**Directions**: Repeat, line for line, the entries printed below.

Stored data:
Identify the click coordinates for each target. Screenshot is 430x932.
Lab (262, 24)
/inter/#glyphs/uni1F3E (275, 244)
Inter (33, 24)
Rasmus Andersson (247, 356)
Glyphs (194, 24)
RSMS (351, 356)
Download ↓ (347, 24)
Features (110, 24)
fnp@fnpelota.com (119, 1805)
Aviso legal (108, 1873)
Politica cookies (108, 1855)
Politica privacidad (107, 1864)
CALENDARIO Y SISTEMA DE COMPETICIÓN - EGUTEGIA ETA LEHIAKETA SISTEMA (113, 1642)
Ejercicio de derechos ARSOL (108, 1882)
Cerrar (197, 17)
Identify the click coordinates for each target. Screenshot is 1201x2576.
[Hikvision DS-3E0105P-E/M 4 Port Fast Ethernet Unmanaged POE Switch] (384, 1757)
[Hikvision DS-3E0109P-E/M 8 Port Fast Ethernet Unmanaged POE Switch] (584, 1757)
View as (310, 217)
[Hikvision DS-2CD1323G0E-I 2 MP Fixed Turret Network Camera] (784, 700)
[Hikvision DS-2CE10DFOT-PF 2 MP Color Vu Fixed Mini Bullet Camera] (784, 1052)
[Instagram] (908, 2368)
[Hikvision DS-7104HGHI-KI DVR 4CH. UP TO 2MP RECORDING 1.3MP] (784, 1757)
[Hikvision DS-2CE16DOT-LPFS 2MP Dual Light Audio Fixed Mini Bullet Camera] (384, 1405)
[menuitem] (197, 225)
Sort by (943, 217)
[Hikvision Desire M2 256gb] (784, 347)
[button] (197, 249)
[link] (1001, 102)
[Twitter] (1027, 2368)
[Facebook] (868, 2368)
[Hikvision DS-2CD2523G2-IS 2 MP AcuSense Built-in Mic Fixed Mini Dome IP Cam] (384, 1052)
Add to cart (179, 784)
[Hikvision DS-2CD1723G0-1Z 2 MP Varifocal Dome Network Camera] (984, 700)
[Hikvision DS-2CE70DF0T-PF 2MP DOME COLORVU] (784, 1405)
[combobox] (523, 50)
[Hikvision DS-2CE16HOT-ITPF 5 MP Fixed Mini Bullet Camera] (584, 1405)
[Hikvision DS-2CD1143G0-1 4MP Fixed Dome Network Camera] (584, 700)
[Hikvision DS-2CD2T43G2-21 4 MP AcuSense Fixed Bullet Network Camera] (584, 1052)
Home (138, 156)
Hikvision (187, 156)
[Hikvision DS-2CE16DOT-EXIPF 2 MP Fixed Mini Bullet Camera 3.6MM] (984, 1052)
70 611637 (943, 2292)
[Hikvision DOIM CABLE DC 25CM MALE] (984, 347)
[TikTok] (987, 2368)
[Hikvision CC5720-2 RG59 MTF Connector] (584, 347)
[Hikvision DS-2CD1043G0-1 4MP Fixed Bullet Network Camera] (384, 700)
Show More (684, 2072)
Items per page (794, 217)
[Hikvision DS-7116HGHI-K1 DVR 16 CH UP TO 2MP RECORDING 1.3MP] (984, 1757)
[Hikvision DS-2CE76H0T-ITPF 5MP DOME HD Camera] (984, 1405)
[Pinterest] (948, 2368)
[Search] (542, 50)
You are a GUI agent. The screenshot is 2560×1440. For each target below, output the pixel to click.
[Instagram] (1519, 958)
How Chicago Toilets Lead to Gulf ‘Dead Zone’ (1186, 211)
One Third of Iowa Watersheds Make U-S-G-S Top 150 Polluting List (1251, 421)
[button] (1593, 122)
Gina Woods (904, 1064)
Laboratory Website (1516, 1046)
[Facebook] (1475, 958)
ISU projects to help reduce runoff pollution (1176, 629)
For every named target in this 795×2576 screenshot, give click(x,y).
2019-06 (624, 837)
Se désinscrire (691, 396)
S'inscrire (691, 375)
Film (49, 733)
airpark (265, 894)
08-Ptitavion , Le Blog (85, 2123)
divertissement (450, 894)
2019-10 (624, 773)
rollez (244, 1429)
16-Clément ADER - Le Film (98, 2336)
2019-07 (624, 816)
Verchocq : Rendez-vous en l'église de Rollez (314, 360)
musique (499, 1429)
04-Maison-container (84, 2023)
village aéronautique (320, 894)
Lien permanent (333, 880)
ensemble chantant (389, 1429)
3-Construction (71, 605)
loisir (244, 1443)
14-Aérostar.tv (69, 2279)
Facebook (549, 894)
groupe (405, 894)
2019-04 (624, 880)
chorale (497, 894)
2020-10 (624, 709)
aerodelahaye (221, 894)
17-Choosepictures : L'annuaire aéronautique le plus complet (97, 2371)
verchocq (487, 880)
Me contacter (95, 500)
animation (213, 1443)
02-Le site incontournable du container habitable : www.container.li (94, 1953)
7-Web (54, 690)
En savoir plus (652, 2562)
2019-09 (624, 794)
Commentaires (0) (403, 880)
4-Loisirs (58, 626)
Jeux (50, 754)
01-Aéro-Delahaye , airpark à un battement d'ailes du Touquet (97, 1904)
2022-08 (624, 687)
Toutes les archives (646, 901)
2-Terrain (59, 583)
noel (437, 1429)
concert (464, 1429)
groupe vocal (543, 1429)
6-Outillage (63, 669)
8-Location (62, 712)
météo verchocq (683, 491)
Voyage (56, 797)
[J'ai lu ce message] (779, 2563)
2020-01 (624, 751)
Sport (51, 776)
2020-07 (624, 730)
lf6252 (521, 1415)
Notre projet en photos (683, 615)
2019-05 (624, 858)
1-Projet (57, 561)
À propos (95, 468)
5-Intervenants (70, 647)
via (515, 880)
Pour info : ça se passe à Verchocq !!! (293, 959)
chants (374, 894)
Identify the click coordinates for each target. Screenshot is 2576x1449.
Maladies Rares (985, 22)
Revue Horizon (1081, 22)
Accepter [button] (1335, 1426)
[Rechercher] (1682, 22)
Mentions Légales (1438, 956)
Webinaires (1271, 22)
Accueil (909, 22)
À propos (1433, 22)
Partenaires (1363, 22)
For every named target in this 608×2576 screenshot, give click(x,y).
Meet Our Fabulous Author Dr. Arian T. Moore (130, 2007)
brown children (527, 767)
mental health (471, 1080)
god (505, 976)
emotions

**The answer**:
Identify the click coordinates for each target. Screenshot is 430x932.
Lab (262, 24)
/inter/#glyphs/uni1F3E (275, 244)
Inter (33, 24)
Rasmus Andersson (247, 356)
Glyphs (194, 24)
RSMS (351, 356)
Download ↓ (347, 24)
Features (110, 24)
fnp@fnpelota.com (119, 1805)
Aviso legal (108, 1873)
Politica cookies (108, 1855)
Politica privacidad (107, 1864)
CALENDARIO Y SISTEMA DE COMPETICIÓN - EGUTEGIA ETA LEHIAKETA SISTEMA (113, 1642)
Ejercicio de derechos ARSOL (108, 1882)
Cerrar (197, 17)
Identify the click coordinates for each target. Screenshot is 1201x2576.
[Hikvision DS-3E0105P-E/M 4 Port Fast Ethernet Unmanaged POE Switch] (384, 1757)
[Hikvision DS-3E0109P-E/M 8 Port Fast Ethernet Unmanaged POE Switch] (584, 1757)
View as (310, 217)
[Hikvision DS-2CD1323G0E-I 2 MP Fixed Turret Network Camera] (784, 700)
[Hikvision DS-2CE10DFOT-PF 2 MP Color Vu Fixed Mini Bullet Camera] (784, 1052)
[Instagram] (908, 2368)
[Hikvision DS-7104HGHI-KI DVR 4CH. UP TO 2MP RECORDING 1.3MP] (784, 1757)
[Hikvision DS-2CE16DOT-LPFS 2MP Dual Light Audio Fixed Mini Bullet Camera] (384, 1405)
[menuitem] (197, 225)
Sort by (943, 217)
[Hikvision Desire M2 256gb] (784, 347)
[button] (197, 249)
[link] (1001, 102)
[Twitter] (1027, 2368)
[Facebook] (868, 2368)
[Hikvision DS-2CD2523G2-IS 2 MP AcuSense Built-in Mic Fixed Mini Dome IP Cam] (384, 1052)
Add to cart (179, 784)
[Hikvision DS-2CD1723G0-1Z 2 MP Varifocal Dome Network Camera] (984, 700)
[Hikvision DS-2CE70DF0T-PF 2MP DOME COLORVU] (784, 1405)
[combobox] (523, 50)
[Hikvision DS-2CE16HOT-ITPF 5 MP Fixed Mini Bullet Camera] (584, 1405)
[Hikvision DS-2CD1143G0-1 4MP Fixed Dome Network Camera] (584, 700)
[Hikvision DS-2CD2T43G2-21 4 MP AcuSense Fixed Bullet Network Camera] (584, 1052)
Home (138, 156)
Hikvision (187, 156)
[Hikvision DS-2CE16DOT-EXIPF 2 MP Fixed Mini Bullet Camera 3.6MM] (984, 1052)
70 611637 (943, 2292)
[Hikvision DOIM CABLE DC 25CM MALE] (984, 347)
[TikTok] (987, 2368)
[Hikvision CC5720-2 RG59 MTF Connector] (584, 347)
[Hikvision DS-2CD1043G0-1 4MP Fixed Bullet Network Camera] (384, 700)
Show More (684, 2072)
Items per page (794, 217)
[Hikvision DS-7116HGHI-K1 DVR 16 CH UP TO 2MP RECORDING 1.3MP] (984, 1757)
[Hikvision DS-2CE76H0T-ITPF 5MP DOME HD Camera] (984, 1405)
[Pinterest] (948, 2368)
[Search] (542, 50)
You are a GUI agent. The screenshot is 2560×1440. For each target below, output the pixel to click.
[Instagram] (1519, 958)
How Chicago Toilets Lead to Gulf ‘Dead Zone’ (1186, 211)
One Third of Iowa Watersheds Make U-S-G-S Top 150 Polluting List (1251, 421)
[button] (1593, 122)
Gina Woods (904, 1064)
Laboratory Website (1516, 1046)
[Facebook] (1475, 958)
ISU projects to help reduce runoff pollution (1176, 629)
For every named target in this 795×2576 screenshot, give click(x,y).
2019-06 (624, 837)
Se désinscrire (691, 396)
S'inscrire (691, 375)
Film (49, 733)
airpark (265, 894)
08-Ptitavion , Le Blog (85, 2123)
divertissement (450, 894)
2019-10 (624, 773)
rollez (244, 1429)
16-Clément ADER - Le Film (98, 2336)
2019-07 (624, 816)
Verchocq : Rendez-vous en l'église de Rollez (314, 360)
musique (499, 1429)
04-Maison-container (84, 2023)
village aéronautique (320, 894)
Lien permanent (333, 880)
ensemble chantant (389, 1429)
3-Construction (71, 605)
loisir (244, 1443)
14-Aérostar.tv (69, 2279)
Facebook (549, 894)
groupe (405, 894)
2019-04 (624, 880)
chorale (497, 894)
2020-10 (624, 709)
aerodelahaye (221, 894)
17-Choosepictures : L'annuaire aéronautique le plus complet (97, 2371)
verchocq (487, 880)
Me contacter (95, 500)
animation (213, 1443)
02-Le site incontournable du container habitable : www.container.li (94, 1953)
7-Web (54, 690)
En savoir plus (652, 2562)
2019-09 (624, 794)
Commentaires (0) (403, 880)
4-Loisirs (58, 626)
Jeux (50, 754)
01-Aéro-Delahaye , airpark à un battement d'ailes du Touquet (97, 1904)
2022-08 (624, 687)
Toutes les archives (646, 901)
2-Terrain (59, 583)
noel (437, 1429)
concert (464, 1429)
groupe vocal (543, 1429)
6-Outillage (63, 669)
8-Location (62, 712)
météo verchocq (683, 491)
Voyage (56, 797)
[J'ai lu ce message] (779, 2563)
2020-01 (624, 751)
Sport (51, 776)
2020-07 (624, 730)
lf6252 (521, 1415)
Notre projet en photos (683, 615)
2019-05 (624, 858)
1-Projet (57, 561)
À propos (95, 468)
5-Intervenants (70, 647)
via (515, 880)
Pour info : ça se passe à Verchocq !!! (293, 959)
chants (374, 894)
Identify the click coordinates for each target. Screenshot is 2576x1449.
Maladies Rares (985, 22)
Revue Horizon (1081, 22)
Accepter [button] (1335, 1426)
[Rechercher] (1682, 22)
Mentions Légales (1438, 956)
Webinaires (1271, 22)
Accueil (909, 22)
À propos (1433, 22)
Partenaires (1363, 22)
For every named target in this 608×2576 screenshot, give click(x,y).
Meet Our Fabulous Author Dr. Arian T. Moore (130, 2007)
brown children (527, 767)
mental health (471, 1080)
god (505, 976)
emotions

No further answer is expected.